(Collected data)
= = = = =

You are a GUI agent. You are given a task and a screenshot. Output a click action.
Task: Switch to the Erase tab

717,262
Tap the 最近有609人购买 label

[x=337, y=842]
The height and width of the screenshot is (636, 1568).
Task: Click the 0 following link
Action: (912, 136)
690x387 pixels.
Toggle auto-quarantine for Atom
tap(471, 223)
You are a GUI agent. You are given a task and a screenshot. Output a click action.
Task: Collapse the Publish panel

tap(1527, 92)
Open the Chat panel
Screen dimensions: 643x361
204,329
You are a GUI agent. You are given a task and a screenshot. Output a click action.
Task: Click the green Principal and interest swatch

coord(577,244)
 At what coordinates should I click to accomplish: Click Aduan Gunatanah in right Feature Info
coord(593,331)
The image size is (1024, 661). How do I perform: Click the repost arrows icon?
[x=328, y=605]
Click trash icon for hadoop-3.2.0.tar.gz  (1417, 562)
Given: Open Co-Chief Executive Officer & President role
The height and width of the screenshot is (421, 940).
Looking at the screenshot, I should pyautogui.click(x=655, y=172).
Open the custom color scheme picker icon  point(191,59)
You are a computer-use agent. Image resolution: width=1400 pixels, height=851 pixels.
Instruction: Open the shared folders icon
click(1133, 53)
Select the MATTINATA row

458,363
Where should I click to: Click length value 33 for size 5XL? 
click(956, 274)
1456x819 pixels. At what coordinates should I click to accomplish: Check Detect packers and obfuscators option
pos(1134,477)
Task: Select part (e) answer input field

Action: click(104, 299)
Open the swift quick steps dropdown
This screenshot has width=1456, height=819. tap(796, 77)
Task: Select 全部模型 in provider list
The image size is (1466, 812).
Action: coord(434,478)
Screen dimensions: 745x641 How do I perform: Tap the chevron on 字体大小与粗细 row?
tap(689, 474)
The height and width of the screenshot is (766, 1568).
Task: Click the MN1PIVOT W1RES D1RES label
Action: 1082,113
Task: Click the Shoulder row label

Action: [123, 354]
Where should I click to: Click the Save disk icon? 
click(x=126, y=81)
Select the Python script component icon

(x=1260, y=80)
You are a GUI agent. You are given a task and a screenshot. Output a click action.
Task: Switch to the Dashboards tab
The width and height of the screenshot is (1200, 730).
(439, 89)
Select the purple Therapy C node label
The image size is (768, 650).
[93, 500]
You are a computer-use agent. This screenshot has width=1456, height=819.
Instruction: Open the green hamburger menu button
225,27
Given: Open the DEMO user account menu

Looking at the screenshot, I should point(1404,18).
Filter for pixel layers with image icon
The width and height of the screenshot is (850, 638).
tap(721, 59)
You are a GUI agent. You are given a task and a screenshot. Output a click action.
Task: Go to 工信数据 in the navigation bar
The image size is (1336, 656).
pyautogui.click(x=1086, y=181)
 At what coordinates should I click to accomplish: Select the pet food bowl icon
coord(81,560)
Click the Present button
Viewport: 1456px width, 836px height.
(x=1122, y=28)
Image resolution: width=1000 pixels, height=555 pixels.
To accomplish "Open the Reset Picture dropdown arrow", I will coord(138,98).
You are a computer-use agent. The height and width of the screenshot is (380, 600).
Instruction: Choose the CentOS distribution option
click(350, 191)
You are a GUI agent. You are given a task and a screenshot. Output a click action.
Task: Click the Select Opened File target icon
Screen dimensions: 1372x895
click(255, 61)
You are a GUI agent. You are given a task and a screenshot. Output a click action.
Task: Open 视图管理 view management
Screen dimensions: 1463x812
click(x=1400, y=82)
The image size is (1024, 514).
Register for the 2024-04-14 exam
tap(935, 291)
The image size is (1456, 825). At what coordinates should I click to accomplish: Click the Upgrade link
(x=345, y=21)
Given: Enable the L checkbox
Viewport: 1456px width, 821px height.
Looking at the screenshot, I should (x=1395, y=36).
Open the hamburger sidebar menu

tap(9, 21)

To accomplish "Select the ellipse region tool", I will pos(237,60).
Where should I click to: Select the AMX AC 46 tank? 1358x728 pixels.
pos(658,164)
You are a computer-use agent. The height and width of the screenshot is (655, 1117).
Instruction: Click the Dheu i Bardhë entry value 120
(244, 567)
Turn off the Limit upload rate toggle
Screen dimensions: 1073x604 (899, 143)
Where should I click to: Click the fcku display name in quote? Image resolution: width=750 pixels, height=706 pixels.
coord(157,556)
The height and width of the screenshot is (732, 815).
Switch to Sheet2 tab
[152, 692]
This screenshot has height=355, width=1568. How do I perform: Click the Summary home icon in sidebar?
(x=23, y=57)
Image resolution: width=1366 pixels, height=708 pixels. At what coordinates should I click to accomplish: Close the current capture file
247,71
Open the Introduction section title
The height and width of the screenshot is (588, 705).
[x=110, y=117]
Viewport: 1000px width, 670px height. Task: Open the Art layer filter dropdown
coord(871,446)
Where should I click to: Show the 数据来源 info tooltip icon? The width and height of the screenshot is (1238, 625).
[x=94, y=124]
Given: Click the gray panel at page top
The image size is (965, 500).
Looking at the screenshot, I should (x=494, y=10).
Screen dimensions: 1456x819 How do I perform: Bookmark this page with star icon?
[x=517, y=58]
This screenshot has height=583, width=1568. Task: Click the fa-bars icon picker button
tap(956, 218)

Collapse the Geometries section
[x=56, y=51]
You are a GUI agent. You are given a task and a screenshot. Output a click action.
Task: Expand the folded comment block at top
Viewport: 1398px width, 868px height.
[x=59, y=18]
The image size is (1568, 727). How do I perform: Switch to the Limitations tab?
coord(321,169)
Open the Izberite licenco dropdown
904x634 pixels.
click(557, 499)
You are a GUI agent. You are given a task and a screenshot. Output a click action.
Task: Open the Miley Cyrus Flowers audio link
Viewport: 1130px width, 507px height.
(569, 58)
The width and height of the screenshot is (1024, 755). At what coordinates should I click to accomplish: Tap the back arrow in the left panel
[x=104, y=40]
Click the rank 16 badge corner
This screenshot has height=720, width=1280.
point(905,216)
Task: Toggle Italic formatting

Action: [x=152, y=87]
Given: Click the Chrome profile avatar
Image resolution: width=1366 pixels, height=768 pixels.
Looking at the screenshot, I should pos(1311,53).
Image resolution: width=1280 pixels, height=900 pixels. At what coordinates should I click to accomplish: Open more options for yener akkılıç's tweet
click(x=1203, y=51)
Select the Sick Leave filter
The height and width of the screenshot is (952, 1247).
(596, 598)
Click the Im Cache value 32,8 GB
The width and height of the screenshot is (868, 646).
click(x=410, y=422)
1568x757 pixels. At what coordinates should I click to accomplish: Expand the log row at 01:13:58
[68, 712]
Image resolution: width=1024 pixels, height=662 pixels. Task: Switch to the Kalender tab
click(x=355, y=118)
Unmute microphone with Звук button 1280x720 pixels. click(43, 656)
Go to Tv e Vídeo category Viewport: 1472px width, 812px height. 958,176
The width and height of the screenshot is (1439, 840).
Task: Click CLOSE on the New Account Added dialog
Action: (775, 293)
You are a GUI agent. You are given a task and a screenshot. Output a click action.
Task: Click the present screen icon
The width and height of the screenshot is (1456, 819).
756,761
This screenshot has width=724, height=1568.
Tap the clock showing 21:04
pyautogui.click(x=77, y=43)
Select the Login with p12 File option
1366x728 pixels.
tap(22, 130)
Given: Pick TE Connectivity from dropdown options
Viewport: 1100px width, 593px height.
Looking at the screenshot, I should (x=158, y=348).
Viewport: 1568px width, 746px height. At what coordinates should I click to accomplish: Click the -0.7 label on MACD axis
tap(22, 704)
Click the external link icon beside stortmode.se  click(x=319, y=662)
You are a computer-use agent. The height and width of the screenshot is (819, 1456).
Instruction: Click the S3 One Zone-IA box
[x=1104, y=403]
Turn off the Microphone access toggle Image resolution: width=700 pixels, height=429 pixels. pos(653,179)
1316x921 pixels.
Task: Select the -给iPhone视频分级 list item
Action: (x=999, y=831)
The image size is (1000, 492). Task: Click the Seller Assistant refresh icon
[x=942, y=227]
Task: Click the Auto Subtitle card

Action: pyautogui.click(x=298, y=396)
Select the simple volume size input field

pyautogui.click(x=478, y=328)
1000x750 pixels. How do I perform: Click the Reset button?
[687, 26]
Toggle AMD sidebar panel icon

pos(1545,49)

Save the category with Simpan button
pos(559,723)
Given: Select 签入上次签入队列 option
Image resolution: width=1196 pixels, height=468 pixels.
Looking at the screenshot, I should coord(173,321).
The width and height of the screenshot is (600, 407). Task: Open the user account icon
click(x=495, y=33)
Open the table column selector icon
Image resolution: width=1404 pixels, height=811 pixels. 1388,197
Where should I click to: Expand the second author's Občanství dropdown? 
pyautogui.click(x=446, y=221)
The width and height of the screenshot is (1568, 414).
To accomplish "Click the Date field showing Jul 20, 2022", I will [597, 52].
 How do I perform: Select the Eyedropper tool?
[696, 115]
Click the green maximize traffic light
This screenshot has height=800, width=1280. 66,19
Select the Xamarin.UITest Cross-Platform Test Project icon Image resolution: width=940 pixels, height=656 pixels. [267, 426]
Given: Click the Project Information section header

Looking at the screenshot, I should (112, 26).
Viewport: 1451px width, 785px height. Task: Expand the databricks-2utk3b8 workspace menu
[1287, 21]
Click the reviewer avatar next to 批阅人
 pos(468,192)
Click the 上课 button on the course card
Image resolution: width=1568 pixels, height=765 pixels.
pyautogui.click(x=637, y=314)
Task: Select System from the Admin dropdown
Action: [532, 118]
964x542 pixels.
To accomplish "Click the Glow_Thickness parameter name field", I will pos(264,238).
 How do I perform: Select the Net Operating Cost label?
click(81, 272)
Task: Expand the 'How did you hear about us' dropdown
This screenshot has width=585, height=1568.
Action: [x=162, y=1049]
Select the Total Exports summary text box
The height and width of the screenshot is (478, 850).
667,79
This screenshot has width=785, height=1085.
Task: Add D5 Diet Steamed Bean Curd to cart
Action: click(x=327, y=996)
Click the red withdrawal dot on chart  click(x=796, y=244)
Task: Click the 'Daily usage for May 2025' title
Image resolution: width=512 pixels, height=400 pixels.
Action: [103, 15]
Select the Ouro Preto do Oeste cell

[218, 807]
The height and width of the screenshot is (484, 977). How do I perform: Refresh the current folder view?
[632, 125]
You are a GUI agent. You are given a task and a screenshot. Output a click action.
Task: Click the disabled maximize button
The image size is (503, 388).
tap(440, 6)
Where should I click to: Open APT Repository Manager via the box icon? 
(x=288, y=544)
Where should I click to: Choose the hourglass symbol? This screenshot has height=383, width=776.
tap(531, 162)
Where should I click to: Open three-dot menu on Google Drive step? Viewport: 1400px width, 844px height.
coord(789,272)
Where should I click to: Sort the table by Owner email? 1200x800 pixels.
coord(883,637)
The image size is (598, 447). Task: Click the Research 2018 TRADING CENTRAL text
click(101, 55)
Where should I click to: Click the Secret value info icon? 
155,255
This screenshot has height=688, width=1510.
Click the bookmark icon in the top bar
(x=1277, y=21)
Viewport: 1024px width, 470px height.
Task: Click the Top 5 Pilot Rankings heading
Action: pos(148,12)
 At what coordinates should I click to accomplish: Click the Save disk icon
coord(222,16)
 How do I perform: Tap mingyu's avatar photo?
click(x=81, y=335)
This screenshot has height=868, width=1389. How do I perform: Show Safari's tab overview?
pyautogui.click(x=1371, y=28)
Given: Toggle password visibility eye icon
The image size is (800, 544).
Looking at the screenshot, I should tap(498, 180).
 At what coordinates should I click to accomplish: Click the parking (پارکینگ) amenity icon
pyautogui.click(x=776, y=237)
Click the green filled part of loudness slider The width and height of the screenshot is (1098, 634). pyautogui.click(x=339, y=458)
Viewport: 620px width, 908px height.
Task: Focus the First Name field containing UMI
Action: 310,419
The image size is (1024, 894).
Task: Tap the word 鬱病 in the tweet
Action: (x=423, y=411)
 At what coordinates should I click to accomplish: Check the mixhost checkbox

= = = = =

YOUR GOAL
State how many lines of the collected data contain the string "Reset". Reply with the number alone.

RESPONSE FOR THIS EXERCISE
2